Functional validation of two genotypes of GhRPRS1 in cotton. (a) The WMV067‐AADA vector was employed for overexpressing the GhRPRS1 in ZM24. (b) Two genotypes of GhRPRS1 cloned from white petal and red petal were overexpressed in ZM24. Lines RPRS1‐5 and RPRS1‐6 were generated by overexpression GhRPRS1 from white petal, while RPRS1‐9 and RPRS1‐10 were generated by the overexpression of GhRPRS1 from red petal.
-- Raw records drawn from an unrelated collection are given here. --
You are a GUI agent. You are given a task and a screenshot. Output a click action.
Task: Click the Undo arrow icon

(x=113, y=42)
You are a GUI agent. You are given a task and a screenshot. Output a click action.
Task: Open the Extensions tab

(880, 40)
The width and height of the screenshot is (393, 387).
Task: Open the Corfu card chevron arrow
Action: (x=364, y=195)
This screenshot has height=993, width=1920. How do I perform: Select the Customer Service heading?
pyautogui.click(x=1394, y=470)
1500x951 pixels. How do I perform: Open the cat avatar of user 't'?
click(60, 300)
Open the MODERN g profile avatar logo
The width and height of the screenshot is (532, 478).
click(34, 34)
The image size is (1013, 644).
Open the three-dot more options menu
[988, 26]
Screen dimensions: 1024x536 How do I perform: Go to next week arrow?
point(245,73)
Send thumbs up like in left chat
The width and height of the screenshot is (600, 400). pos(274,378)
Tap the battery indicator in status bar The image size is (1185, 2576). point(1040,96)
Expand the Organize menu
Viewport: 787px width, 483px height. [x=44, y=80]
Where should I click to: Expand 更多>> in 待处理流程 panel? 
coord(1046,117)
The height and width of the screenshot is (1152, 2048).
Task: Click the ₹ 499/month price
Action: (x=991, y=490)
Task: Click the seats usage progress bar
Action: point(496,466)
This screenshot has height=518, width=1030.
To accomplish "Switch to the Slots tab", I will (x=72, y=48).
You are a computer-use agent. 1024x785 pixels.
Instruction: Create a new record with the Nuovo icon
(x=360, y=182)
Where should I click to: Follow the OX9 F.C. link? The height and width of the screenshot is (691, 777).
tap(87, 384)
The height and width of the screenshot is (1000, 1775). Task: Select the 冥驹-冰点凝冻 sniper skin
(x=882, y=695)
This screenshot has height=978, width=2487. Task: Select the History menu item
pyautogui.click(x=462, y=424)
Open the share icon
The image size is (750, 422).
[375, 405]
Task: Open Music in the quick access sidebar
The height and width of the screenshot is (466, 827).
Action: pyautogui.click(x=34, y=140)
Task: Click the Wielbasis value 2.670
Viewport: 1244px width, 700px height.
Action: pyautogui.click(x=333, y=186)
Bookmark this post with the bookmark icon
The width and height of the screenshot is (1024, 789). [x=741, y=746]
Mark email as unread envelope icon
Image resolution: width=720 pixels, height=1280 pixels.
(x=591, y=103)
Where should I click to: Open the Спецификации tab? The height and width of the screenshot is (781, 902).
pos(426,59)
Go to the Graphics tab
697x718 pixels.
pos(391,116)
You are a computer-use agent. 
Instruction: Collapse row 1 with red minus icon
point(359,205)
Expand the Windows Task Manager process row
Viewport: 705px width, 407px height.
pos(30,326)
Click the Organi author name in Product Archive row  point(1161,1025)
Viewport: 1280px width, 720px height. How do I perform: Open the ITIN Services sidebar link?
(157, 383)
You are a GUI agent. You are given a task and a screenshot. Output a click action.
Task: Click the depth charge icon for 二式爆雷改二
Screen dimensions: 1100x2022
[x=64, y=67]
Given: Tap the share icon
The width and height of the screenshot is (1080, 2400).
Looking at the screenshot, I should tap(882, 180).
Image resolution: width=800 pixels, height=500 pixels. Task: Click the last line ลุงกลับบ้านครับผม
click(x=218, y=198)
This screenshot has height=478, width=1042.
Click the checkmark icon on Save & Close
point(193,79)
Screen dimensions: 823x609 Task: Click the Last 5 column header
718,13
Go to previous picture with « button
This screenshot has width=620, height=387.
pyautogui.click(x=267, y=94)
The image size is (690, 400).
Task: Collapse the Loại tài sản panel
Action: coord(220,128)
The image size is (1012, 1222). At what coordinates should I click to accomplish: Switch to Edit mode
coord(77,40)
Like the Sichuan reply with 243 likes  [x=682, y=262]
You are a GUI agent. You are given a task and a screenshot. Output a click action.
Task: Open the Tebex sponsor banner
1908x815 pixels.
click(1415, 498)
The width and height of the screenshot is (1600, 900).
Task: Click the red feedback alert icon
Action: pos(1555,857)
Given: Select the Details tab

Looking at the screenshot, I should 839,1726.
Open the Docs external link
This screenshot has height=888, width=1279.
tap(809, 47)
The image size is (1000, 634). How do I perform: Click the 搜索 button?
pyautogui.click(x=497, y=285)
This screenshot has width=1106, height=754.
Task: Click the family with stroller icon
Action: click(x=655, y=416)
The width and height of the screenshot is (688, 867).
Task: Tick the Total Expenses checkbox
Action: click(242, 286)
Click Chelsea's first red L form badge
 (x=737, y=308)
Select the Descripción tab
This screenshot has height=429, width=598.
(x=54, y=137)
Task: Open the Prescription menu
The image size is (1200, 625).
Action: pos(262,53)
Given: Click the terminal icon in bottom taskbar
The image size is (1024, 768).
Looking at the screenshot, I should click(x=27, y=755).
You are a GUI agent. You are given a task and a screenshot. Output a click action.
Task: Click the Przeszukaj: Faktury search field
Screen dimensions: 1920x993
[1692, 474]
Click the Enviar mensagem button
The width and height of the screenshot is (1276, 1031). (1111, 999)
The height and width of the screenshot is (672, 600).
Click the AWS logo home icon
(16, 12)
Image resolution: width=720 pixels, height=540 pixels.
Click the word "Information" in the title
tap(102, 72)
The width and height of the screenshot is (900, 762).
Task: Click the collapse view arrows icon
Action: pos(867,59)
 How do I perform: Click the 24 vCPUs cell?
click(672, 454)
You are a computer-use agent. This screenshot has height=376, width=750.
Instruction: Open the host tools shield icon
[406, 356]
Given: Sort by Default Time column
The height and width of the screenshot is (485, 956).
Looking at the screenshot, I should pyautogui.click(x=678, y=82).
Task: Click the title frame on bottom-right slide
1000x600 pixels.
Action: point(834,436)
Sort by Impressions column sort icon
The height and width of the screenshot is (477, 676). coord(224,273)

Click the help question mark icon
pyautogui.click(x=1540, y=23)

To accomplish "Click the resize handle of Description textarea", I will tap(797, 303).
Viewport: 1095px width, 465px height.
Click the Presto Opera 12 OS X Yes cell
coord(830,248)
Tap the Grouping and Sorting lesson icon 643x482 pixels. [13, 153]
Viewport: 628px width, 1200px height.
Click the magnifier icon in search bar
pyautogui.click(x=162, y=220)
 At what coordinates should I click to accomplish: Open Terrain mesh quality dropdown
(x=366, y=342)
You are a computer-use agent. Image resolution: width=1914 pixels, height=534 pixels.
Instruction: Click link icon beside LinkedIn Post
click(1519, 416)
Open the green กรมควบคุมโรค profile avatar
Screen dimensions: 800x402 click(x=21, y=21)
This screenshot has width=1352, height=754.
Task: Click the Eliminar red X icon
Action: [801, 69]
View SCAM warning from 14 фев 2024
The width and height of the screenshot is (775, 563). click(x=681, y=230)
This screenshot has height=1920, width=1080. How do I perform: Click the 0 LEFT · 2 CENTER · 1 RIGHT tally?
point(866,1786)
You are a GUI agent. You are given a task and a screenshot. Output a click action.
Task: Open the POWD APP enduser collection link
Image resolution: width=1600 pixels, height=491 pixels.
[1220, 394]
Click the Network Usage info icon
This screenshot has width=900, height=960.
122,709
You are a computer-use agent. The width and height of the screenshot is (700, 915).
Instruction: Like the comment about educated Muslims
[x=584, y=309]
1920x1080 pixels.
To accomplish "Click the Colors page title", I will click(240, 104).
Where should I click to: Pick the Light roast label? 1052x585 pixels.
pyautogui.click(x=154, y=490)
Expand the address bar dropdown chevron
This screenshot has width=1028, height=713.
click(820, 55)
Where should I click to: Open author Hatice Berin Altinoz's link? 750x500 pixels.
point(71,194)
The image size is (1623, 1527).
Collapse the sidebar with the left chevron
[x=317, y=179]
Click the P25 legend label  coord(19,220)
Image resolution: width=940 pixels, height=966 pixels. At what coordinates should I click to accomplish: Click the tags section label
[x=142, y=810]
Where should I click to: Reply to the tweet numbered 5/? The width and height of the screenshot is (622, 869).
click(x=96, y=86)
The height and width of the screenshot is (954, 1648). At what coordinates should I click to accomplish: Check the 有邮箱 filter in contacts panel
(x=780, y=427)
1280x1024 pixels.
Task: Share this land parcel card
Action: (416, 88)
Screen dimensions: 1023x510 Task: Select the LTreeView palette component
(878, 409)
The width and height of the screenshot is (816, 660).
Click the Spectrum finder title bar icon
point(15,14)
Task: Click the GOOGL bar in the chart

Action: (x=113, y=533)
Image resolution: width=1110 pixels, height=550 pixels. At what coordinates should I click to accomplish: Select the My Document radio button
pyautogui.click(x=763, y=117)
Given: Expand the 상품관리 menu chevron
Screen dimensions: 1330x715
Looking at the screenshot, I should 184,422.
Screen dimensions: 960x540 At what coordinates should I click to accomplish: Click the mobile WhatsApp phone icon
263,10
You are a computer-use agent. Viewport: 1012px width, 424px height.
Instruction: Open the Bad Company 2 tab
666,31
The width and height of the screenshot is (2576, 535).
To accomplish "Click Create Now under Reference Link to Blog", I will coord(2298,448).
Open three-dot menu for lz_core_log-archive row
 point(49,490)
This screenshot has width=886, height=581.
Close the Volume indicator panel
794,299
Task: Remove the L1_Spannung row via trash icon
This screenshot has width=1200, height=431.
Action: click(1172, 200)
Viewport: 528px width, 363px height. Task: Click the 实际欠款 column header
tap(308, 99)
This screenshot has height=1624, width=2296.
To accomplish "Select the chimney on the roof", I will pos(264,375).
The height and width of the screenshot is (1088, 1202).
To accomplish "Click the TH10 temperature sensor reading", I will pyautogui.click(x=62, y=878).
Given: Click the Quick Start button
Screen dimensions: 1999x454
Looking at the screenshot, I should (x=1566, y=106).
ZM24 served as controls for white petals. (c) The measurement of anthocyanin content in GhRPRS1 overexpression lines. (d–f) The expression levels of GhRPRS1 in overexpression lines were detected by qPCR and semi‐quantitative PCR. GhActin served as an internal control and western blotting of GhRPRS1 in transgene lines. (g) WMVC016 was utilized for gene editing of GhRPRS1 in ZYH. Three mutants with base deletion were observed at the target position. rprs1‐10, rprs1‐4, and rprs‐2 were the knockout lines in ZYH. (h) The phenotype of three GhRPRS1 knockout lines in ZYH, ZYH served as controls for red petals. (i) The measurement of anthocyanin content in GhRPRS1 knockout lines. (j) Comparison of petal colours between ZM24 and ZYH. A total of 13 stages were photographed from little bud to flowering. (k) Expression level of the GhRPRS1 in 13 stages as shown in panel j. (l) Comparison of petal colours before and after flowering between ZM24 and ZYH. (m, n) Comparison of expression level of GhRPRS1 between ZM24 and ZYH in four stages as showed in panel (k). Data were analysed using GraphPad Prism (v8.0.2, GraphPad Software, United States) software. Statistical testing was applied using a Student's t‐test, statistical significance is defined as P < 0.05.